What you should do
Please set down the whole listing again, precisely.

(Dataset)

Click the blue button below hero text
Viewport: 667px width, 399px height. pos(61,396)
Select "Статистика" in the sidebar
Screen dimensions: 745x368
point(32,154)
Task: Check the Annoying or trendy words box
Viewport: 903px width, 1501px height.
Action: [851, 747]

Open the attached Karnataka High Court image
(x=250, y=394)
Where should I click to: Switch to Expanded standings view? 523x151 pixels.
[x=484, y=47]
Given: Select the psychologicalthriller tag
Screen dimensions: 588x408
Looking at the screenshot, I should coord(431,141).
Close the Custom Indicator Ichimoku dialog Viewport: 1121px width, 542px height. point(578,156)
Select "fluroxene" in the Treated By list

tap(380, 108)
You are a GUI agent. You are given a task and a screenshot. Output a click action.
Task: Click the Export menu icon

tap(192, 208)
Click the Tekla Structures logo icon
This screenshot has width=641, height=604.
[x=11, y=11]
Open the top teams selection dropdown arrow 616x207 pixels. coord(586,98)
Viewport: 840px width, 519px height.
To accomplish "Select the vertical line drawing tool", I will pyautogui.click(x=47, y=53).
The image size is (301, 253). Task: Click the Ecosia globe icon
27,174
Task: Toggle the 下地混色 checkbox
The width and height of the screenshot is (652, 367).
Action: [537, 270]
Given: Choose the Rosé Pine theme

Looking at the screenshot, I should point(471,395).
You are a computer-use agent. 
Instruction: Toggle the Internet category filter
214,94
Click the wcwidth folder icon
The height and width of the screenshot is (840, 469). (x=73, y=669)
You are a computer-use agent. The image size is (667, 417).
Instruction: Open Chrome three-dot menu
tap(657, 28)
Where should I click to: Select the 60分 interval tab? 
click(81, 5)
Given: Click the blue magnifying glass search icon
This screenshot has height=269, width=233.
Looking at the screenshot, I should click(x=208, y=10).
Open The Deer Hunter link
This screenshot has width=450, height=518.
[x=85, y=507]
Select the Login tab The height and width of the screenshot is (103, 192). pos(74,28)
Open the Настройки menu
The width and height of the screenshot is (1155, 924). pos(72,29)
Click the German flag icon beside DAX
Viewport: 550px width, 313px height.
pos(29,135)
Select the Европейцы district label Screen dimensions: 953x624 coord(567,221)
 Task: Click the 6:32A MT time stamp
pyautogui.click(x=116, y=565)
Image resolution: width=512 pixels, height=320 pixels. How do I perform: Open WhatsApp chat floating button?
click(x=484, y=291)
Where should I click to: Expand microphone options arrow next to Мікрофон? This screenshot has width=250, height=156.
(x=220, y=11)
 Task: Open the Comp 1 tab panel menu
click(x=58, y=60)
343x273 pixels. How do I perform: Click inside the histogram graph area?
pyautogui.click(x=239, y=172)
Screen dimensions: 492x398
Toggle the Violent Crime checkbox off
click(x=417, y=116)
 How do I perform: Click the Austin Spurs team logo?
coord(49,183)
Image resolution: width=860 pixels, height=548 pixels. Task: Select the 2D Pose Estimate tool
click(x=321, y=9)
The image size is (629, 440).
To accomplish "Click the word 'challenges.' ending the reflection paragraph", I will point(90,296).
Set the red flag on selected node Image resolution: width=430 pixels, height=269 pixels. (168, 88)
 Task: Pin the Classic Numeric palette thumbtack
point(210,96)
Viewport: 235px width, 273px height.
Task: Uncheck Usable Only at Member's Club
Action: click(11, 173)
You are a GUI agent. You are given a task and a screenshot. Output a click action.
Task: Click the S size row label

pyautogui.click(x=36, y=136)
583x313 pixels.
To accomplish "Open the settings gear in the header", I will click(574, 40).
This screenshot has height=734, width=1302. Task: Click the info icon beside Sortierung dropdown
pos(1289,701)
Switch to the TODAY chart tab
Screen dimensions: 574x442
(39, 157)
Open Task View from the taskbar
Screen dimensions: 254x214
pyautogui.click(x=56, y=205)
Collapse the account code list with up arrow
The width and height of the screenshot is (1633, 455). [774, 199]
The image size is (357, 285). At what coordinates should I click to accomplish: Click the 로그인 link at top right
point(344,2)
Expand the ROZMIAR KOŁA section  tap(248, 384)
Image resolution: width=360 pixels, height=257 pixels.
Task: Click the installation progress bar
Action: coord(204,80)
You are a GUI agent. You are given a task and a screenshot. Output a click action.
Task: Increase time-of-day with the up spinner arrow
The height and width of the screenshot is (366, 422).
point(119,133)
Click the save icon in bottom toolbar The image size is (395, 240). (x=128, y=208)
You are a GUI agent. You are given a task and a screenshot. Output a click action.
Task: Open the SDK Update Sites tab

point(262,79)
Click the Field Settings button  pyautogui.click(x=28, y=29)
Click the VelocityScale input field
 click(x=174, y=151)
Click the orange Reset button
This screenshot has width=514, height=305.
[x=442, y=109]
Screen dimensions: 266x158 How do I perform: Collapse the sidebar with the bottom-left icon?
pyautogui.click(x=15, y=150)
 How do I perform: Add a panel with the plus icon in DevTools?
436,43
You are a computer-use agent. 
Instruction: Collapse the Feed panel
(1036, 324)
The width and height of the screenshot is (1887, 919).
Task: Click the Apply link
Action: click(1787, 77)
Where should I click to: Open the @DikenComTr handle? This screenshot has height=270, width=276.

(End Dataset)

Exercise solution
Click the blue button below hero text
Viewport: 667px width, 399px height. pos(61,396)
Select "Статистика" in the sidebar
Screen dimensions: 745x368
point(32,154)
Task: Check the Annoying or trendy words box
Viewport: 903px width, 1501px height.
Action: [851, 747]

Open the attached Karnataka High Court image
(x=250, y=394)
Where should I click to: Switch to Expanded standings view? 523x151 pixels.
[x=484, y=47]
Given: Select the psychologicalthriller tag
Screen dimensions: 588x408
Looking at the screenshot, I should coord(431,141).
Close the Custom Indicator Ichimoku dialog Viewport: 1121px width, 542px height. point(578,156)
Select "fluroxene" in the Treated By list

tap(380, 108)
You are a GUI agent. You are given a task and a screenshot. Output a click action.
Task: Click the Export menu icon

tap(192, 208)
Click the Tekla Structures logo icon
This screenshot has width=641, height=604.
[x=11, y=11]
Open the top teams selection dropdown arrow 616x207 pixels. coord(586,98)
Viewport: 840px width, 519px height.
To accomplish "Select the vertical line drawing tool", I will pyautogui.click(x=47, y=53).
The image size is (301, 253). Task: Click the Ecosia globe icon
27,174
Task: Toggle the 下地混色 checkbox
The width and height of the screenshot is (652, 367).
Action: [537, 270]
Given: Choose the Rosé Pine theme

Looking at the screenshot, I should point(471,395).
You are a computer-use agent. 
Instruction: Toggle the Internet category filter
214,94
Click the wcwidth folder icon
The height and width of the screenshot is (840, 469). (x=73, y=669)
You are a computer-use agent. The image size is (667, 417).
Instruction: Open Chrome three-dot menu
tap(657, 28)
Where should I click to: Select the 60分 interval tab? 
click(81, 5)
Given: Click the blue magnifying glass search icon
This screenshot has height=269, width=233.
Looking at the screenshot, I should click(x=208, y=10).
Open The Deer Hunter link
This screenshot has width=450, height=518.
[x=85, y=507]
Select the Login tab The height and width of the screenshot is (103, 192). pos(74,28)
Open the Настройки menu
The width and height of the screenshot is (1155, 924). pos(72,29)
Click the German flag icon beside DAX
Viewport: 550px width, 313px height.
pos(29,135)
Select the Европейцы district label Screen dimensions: 953x624 coord(567,221)
 Task: Click the 6:32A MT time stamp
pyautogui.click(x=116, y=565)
Image resolution: width=512 pixels, height=320 pixels. How do I perform: Open WhatsApp chat floating button?
click(x=484, y=291)
Where should I click to: Expand microphone options arrow next to Мікрофон? This screenshot has width=250, height=156.
(x=220, y=11)
 Task: Open the Comp 1 tab panel menu
click(x=58, y=60)
343x273 pixels. How do I perform: Click inside the histogram graph area?
pyautogui.click(x=239, y=172)
Screen dimensions: 492x398
Toggle the Violent Crime checkbox off
click(x=417, y=116)
 How do I perform: Click the Austin Spurs team logo?
coord(49,183)
Image resolution: width=860 pixels, height=548 pixels. Task: Select the 2D Pose Estimate tool
click(x=321, y=9)
The image size is (629, 440).
To accomplish "Click the word 'challenges.' ending the reflection paragraph", I will point(90,296).
Set the red flag on selected node Image resolution: width=430 pixels, height=269 pixels. (168, 88)
 Task: Pin the Classic Numeric palette thumbtack
point(210,96)
Viewport: 235px width, 273px height.
Task: Uncheck Usable Only at Member's Club
Action: click(11, 173)
You are a GUI agent. You are given a task and a screenshot. Output a click action.
Task: Click the S size row label

pyautogui.click(x=36, y=136)
583x313 pixels.
To accomplish "Open the settings gear in the header", I will click(574, 40).
This screenshot has height=734, width=1302. Task: Click the info icon beside Sortierung dropdown
pos(1289,701)
Switch to the TODAY chart tab
Screen dimensions: 574x442
(39, 157)
Open Task View from the taskbar
Screen dimensions: 254x214
pyautogui.click(x=56, y=205)
Collapse the account code list with up arrow
The width and height of the screenshot is (1633, 455). [774, 199]
The image size is (357, 285). At what coordinates should I click to accomplish: Click the 로그인 link at top right
point(344,2)
Expand the ROZMIAR KOŁA section  tap(248, 384)
Image resolution: width=360 pixels, height=257 pixels.
Task: Click the installation progress bar
Action: coord(204,80)
You are a GUI agent. You are given a task and a screenshot. Output a click action.
Task: Increase time-of-day with the up spinner arrow
The height and width of the screenshot is (366, 422).
point(119,133)
Click the save icon in bottom toolbar The image size is (395, 240). (x=128, y=208)
You are a GUI agent. You are given a task and a screenshot. Output a click action.
Task: Open the SDK Update Sites tab

point(262,79)
Click the Field Settings button  pyautogui.click(x=28, y=29)
Click the VelocityScale input field
 click(x=174, y=151)
Click the orange Reset button
This screenshot has width=514, height=305.
[x=442, y=109]
Screen dimensions: 266x158 How do I perform: Collapse the sidebar with the bottom-left icon?
pyautogui.click(x=15, y=150)
 How do I perform: Add a panel with the plus icon in DevTools?
436,43
You are a computer-use agent. 
Instruction: Collapse the Feed panel
(1036, 324)
The width and height of the screenshot is (1887, 919).
Task: Click the Apply link
Action: click(1787, 77)
Where should I click to: Open the @DikenComTr handle? This screenshot has height=270, width=276.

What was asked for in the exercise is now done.